On Thursday, Bishop Gene Robinson- the first openly gay bishop in the Episcopal Church- was here in Portland speaking about the marriage ballot initiative. I sat down with him beforehand to ask him about the religious aspect of this. Here's what he had to say:
There was a particular part of what he said that struck me as interesting.
I see marriage as becoming more and more of a civil institution as religious affiliation shrinks. The main reason two people become married is for the civil benefits- taxes, health care, transfer of property, and so forth- has become more prominent. Yet religion has become a stakeholder in the institution so much that religious institutions have a seat at the table in debates like this. And so when there is a movement to expand marriage rights to LGBT couples, churches cry foul and stoke fears that they will be required to marry such couples. The same fears were expressed regarding marriages between people of different religions and people of different races.

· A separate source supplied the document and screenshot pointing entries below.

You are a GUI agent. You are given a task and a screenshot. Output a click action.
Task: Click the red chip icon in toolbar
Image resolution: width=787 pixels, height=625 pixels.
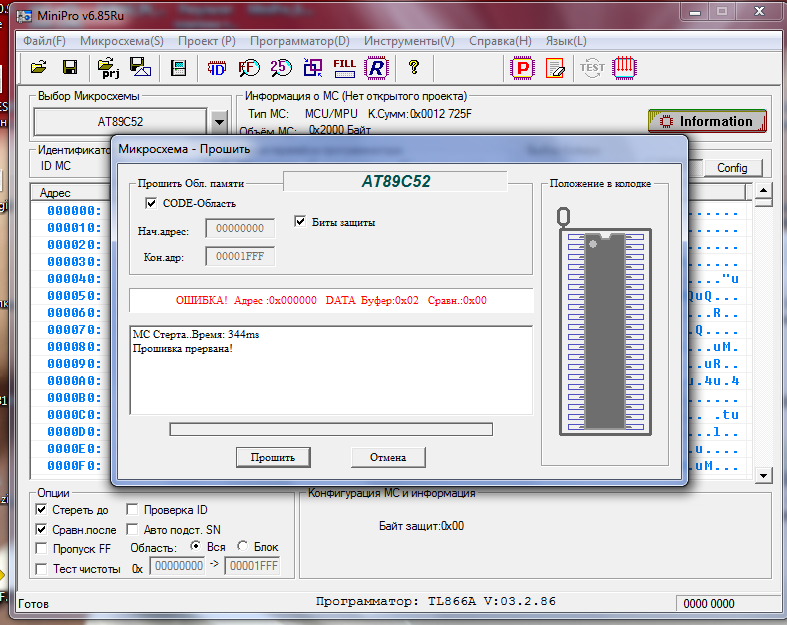coord(625,67)
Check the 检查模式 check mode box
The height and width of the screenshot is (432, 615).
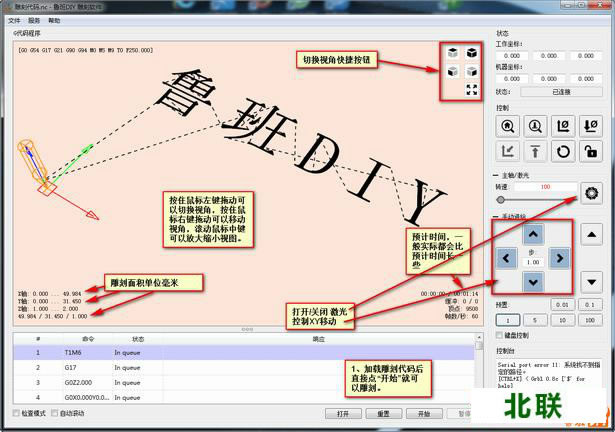pos(15,413)
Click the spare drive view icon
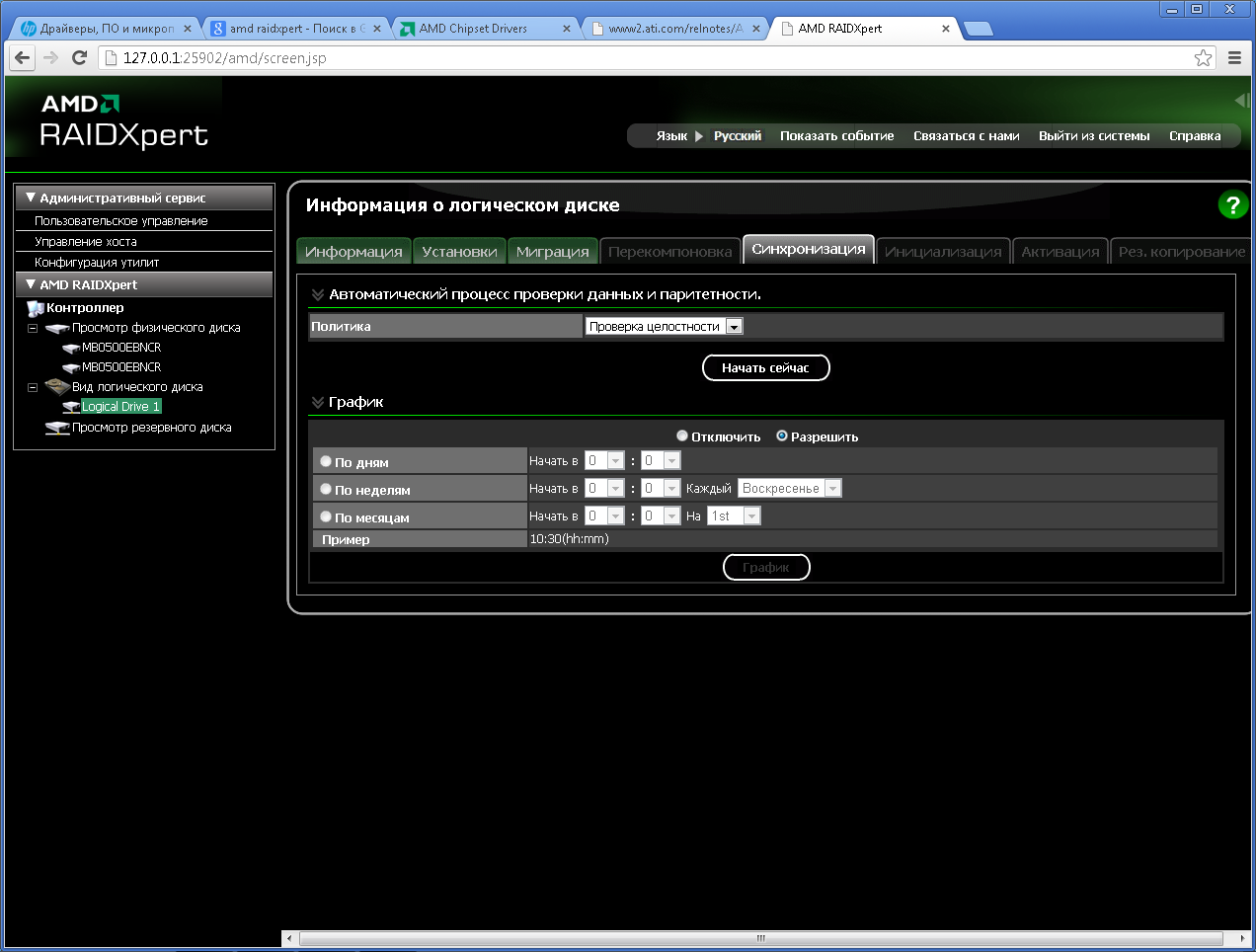Viewport: 1256px width, 952px height. pos(56,429)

In reality, as Bishop Robinson said, this is the church imposing its will on the state. "Separation of church and state works both ways." The framing of what he meant is what really caught me: that churches, as he said, are deputized by the state for civil purposes. If you want to get married, you to a church and you get married. Or you can go get a justice of the peace. You can even have a friend become a Universal Life minister just for the occasion. There are lots of ways. And as Bishop Robinson pointed out, when you get a divorce, you don't go back to the church. You go to the courts. But because marriage originated as a religious concept, and because churches and other religious organizations are massive and organized, the church has a seat at the table, and the religious exceptions written into the New Hampshire and Maine legislation has a specific exception for that. So they get to cry foul and people listen to them.
A way to counter that is that religious institutions should not be allowed to say who should and who should not be married outside their doors. Stay out of state affairs. Thus, his frame: that religious institutions are deputized to perform marriages, just as a library is used for a blood drive. But that doesn't mean the library gets to have a say on who shall give and who shall not. Ergo, neither should a church, and separation of church and state run both ways.
The Pan Atlantic (state-based pollster) poll this past week showed 50.0% voting Yes, 42.7% voting No, and 7.3% undecided (albeit a sample size of 110 Catholic voters). Anecdotally, since I've gotten to Maine I have heard story after story of someone's Catholic mom or grandmother who is voting No, in a state where there is a strong Catholic Church presence and the Church has done two collections for the initiative. For me, the jury is out on whether Bishop Robinson's frame is resonating, but I think it's one to push.